## [TASK DIRECTIONS]
What you return must match the records character for character.
====== PROVIDED MATERIAL ======
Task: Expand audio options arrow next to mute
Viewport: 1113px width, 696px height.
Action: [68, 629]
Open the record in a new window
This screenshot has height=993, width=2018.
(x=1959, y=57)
======
## [ANSWER AREA]
Task: Expand audio options arrow next to mute
Viewport: 1113px width, 696px height.
Action: [68, 629]
Open the record in a new window
This screenshot has height=993, width=2018.
(x=1959, y=57)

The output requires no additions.